> _DATASET_:
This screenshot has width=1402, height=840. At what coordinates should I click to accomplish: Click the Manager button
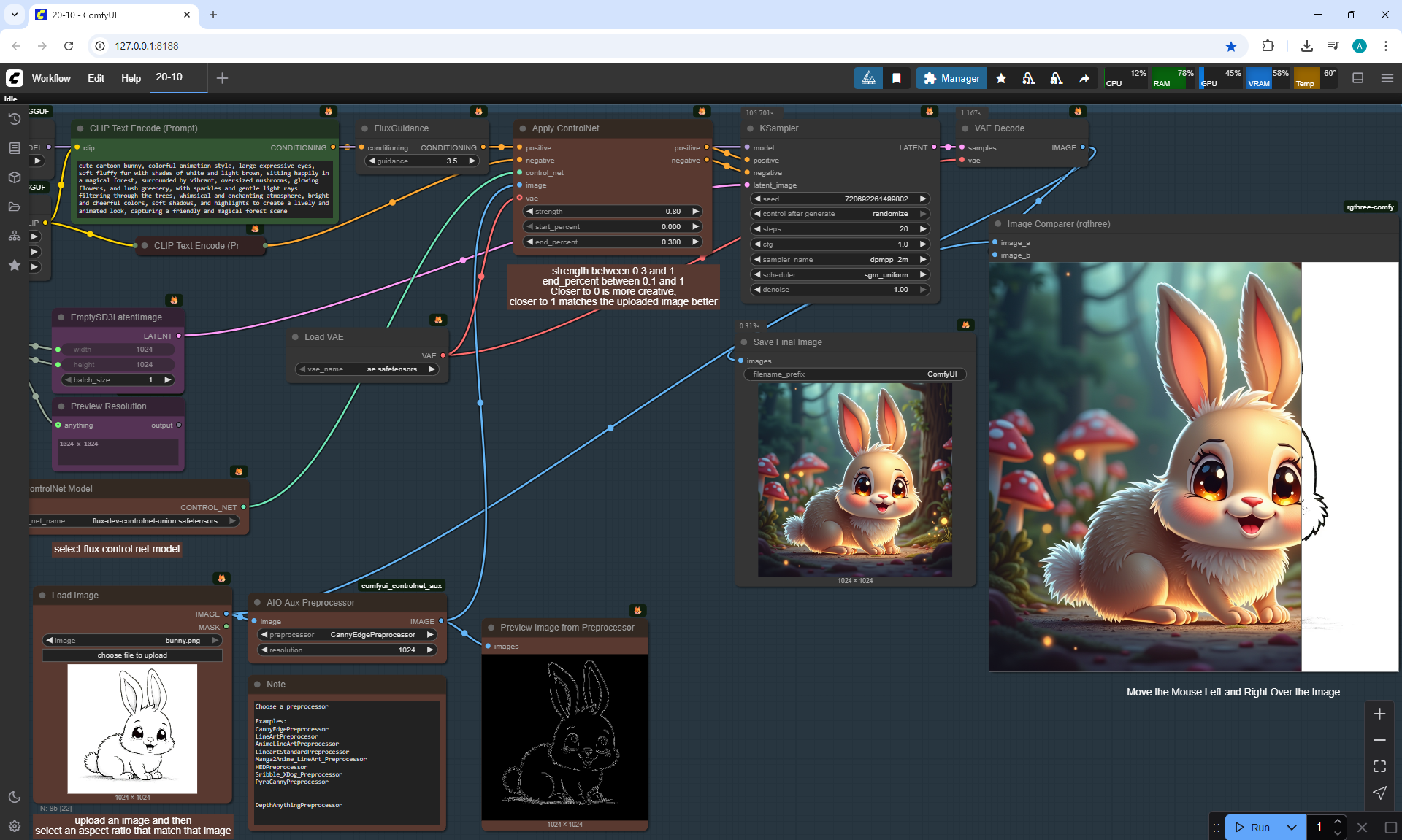[x=951, y=78]
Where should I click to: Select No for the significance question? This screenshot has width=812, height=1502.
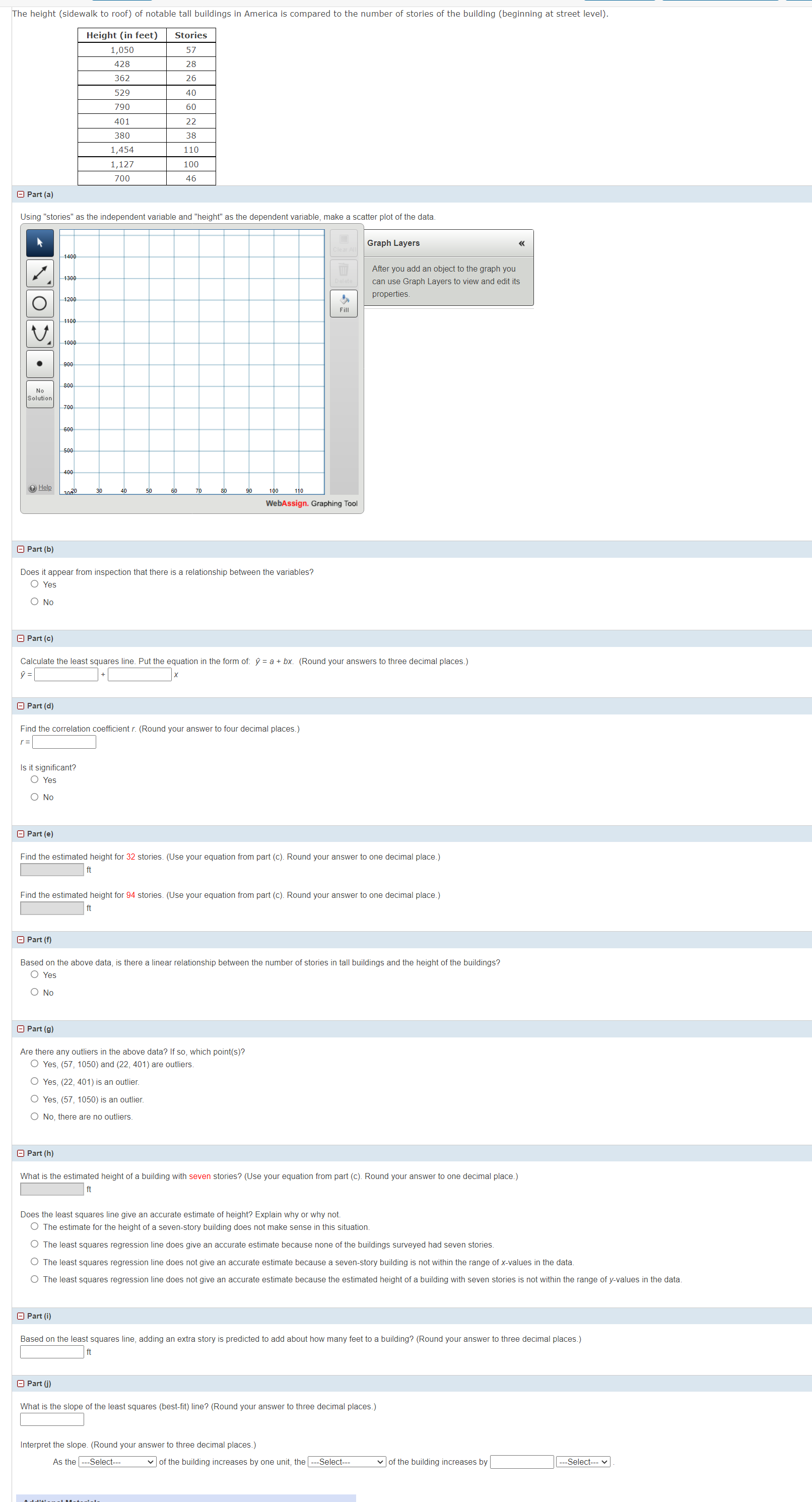[x=34, y=797]
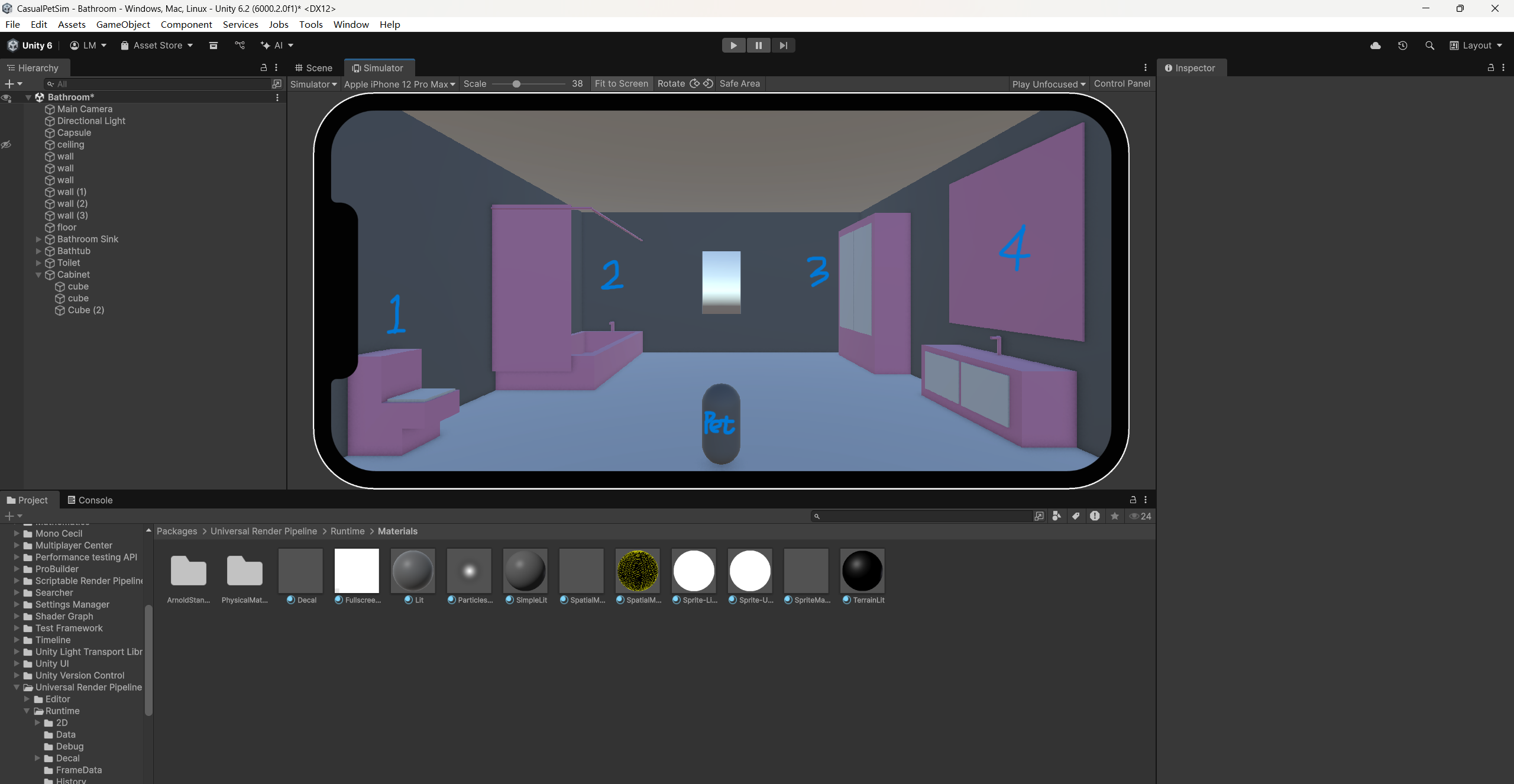Expand the Bathroom Sink object
The image size is (1514, 784).
pos(38,239)
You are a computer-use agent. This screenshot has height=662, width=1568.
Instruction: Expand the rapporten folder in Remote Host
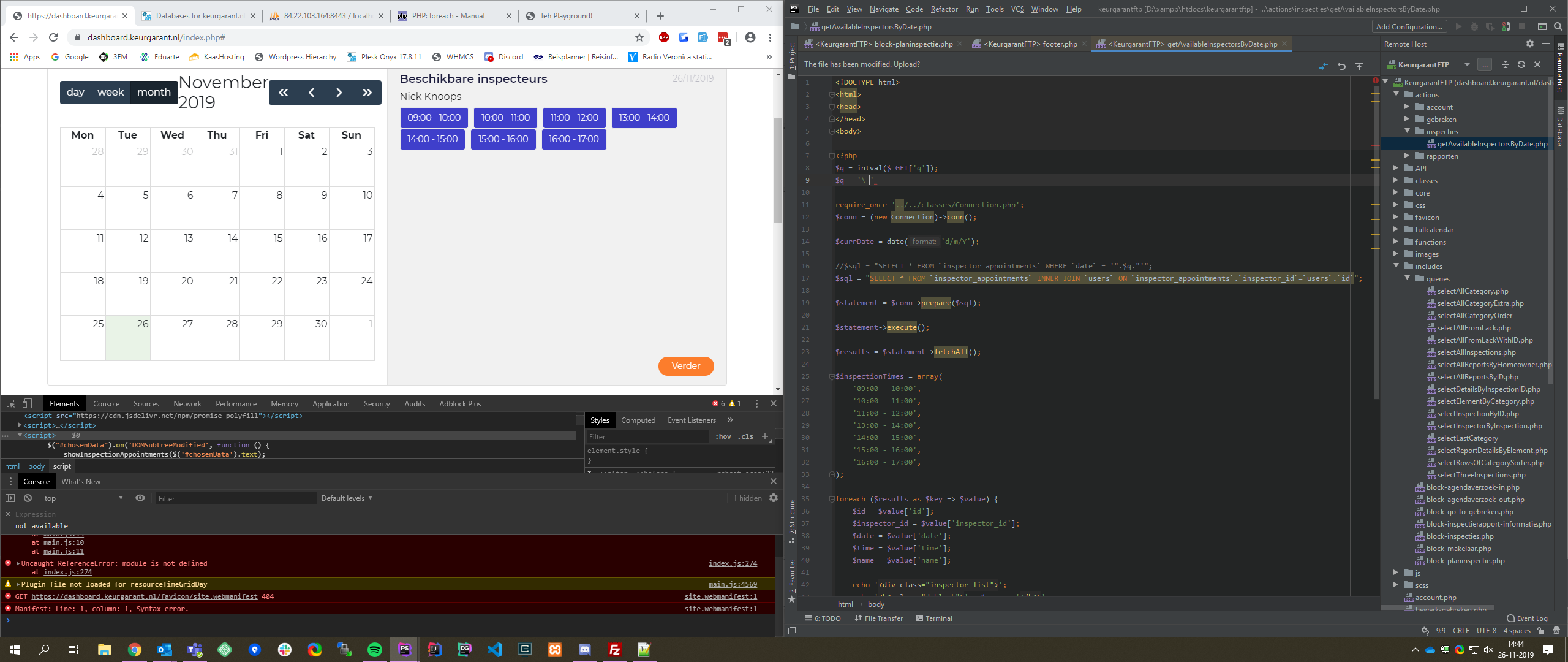[x=1407, y=156]
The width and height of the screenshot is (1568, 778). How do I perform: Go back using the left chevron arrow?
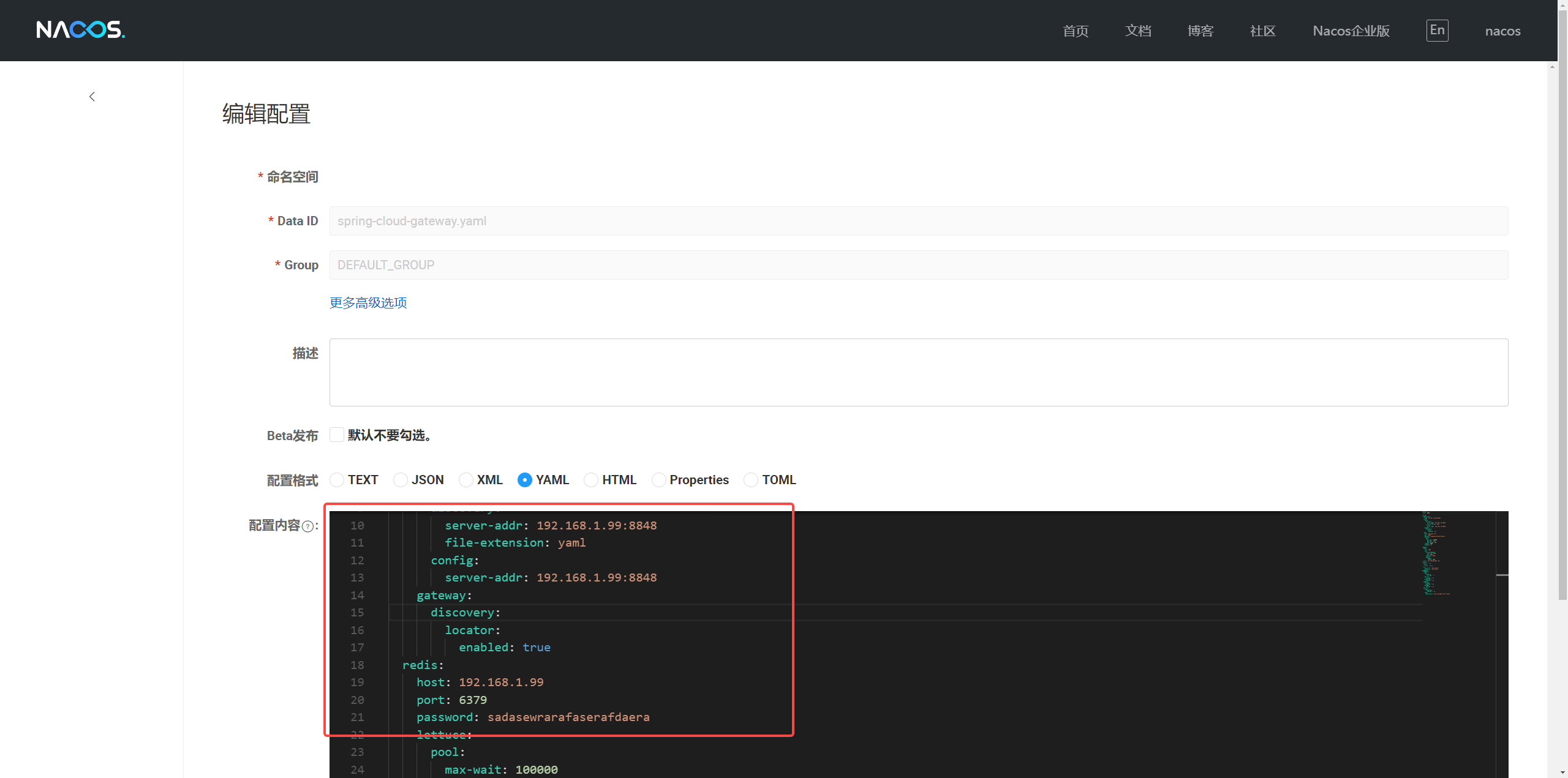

> _TASK_: If a picture falls within the span, leave it out, and reproduce exactly the lines from the one containing "You are a computer-use" through the end of the material, and no others.

> _ANSWER BELOW_:
You are a computer-use agent. This screenshot has height=662, width=1568.
Instruction: Expand the rapporten folder in Remote Host
[x=1407, y=156]
The width and height of the screenshot is (1568, 778). How do I perform: Go back using the left chevron arrow?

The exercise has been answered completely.